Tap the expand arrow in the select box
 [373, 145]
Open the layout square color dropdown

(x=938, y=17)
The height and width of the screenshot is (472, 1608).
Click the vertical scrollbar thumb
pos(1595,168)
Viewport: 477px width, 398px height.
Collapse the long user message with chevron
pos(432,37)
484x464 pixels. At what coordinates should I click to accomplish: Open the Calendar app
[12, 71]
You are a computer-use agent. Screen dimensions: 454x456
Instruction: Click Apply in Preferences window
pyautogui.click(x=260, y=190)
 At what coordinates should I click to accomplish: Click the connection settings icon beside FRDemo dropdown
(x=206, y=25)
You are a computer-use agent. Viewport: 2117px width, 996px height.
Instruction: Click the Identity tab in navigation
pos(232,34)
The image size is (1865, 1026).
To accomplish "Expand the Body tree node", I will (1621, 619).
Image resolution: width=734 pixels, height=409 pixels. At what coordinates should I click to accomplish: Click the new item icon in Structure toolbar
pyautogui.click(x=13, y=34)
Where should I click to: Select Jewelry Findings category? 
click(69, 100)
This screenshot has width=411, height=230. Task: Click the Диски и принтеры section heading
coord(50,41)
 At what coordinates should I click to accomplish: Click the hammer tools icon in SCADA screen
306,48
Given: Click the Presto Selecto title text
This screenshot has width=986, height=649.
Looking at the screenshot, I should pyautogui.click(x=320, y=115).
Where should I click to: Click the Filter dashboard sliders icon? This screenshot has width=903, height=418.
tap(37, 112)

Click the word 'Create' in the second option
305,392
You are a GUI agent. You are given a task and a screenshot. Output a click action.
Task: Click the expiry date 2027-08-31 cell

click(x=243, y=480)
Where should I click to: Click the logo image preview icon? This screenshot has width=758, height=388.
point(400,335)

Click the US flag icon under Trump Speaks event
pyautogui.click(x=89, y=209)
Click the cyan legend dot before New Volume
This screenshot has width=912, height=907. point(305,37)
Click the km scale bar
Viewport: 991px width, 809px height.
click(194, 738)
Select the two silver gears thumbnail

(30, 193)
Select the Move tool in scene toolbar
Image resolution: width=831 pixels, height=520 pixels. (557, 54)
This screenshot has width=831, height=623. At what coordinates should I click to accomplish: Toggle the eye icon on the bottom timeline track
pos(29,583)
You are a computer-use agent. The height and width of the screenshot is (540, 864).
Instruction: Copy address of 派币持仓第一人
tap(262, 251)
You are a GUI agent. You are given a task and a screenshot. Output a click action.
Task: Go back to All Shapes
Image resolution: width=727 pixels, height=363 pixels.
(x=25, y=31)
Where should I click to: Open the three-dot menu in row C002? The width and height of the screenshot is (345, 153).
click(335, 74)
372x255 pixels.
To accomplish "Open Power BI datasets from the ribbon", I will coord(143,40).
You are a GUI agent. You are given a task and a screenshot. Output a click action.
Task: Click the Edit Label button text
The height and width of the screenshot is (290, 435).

※ ※ ※

» **WHAT YOU ARE ASKED TO DO**
Your task is to quote all of the data word for word.

» **EXPECTED ANSWER**
Tap the expand arrow in the select box
 [373, 145]
Open the layout square color dropdown

(x=938, y=17)
The height and width of the screenshot is (472, 1608).
Click the vertical scrollbar thumb
pos(1595,168)
Viewport: 477px width, 398px height.
Collapse the long user message with chevron
pos(432,37)
484x464 pixels. At what coordinates should I click to accomplish: Open the Calendar app
[12, 71]
You are a computer-use agent. Screen dimensions: 454x456
Instruction: Click Apply in Preferences window
pyautogui.click(x=260, y=190)
 At what coordinates should I click to accomplish: Click the connection settings icon beside FRDemo dropdown
(x=206, y=25)
You are a computer-use agent. Viewport: 2117px width, 996px height.
Instruction: Click the Identity tab in navigation
pos(232,34)
The image size is (1865, 1026).
To accomplish "Expand the Body tree node", I will (1621, 619).
Image resolution: width=734 pixels, height=409 pixels. At what coordinates should I click to accomplish: Click the new item icon in Structure toolbar
pyautogui.click(x=13, y=34)
Where should I click to: Select Jewelry Findings category? 
click(69, 100)
This screenshot has width=411, height=230. Task: Click the Диски и принтеры section heading
coord(50,41)
 At what coordinates should I click to accomplish: Click the hammer tools icon in SCADA screen
306,48
Given: Click the Presto Selecto title text
This screenshot has width=986, height=649.
Looking at the screenshot, I should pyautogui.click(x=320, y=115).
Where should I click to: Click the Filter dashboard sliders icon? This screenshot has width=903, height=418.
tap(37, 112)

Click the word 'Create' in the second option
305,392
You are a GUI agent. You are given a task and a screenshot. Output a click action.
Task: Click the expiry date 2027-08-31 cell

click(x=243, y=480)
Where should I click to: Click the logo image preview icon? This screenshot has width=758, height=388.
point(400,335)

Click the US flag icon under Trump Speaks event
pyautogui.click(x=89, y=209)
Click the cyan legend dot before New Volume
This screenshot has width=912, height=907. point(305,37)
Click the km scale bar
Viewport: 991px width, 809px height.
click(194, 738)
Select the two silver gears thumbnail

(30, 193)
Select the Move tool in scene toolbar
Image resolution: width=831 pixels, height=520 pixels. (557, 54)
This screenshot has width=831, height=623. At what coordinates should I click to accomplish: Toggle the eye icon on the bottom timeline track
pos(29,583)
You are a computer-use agent. The height and width of the screenshot is (540, 864).
Instruction: Copy address of 派币持仓第一人
tap(262, 251)
You are a GUI agent. You are given a task and a screenshot. Output a click action.
Task: Go back to All Shapes
Image resolution: width=727 pixels, height=363 pixels.
(x=25, y=31)
Where should I click to: Open the three-dot menu in row C002? The width and height of the screenshot is (345, 153).
click(335, 74)
372x255 pixels.
To accomplish "Open Power BI datasets from the ribbon", I will coord(143,40).
You are a GUI agent. You are given a task and a screenshot. Output a click action.
Task: Click the Edit Label button text
The height and width of the screenshot is (290, 435).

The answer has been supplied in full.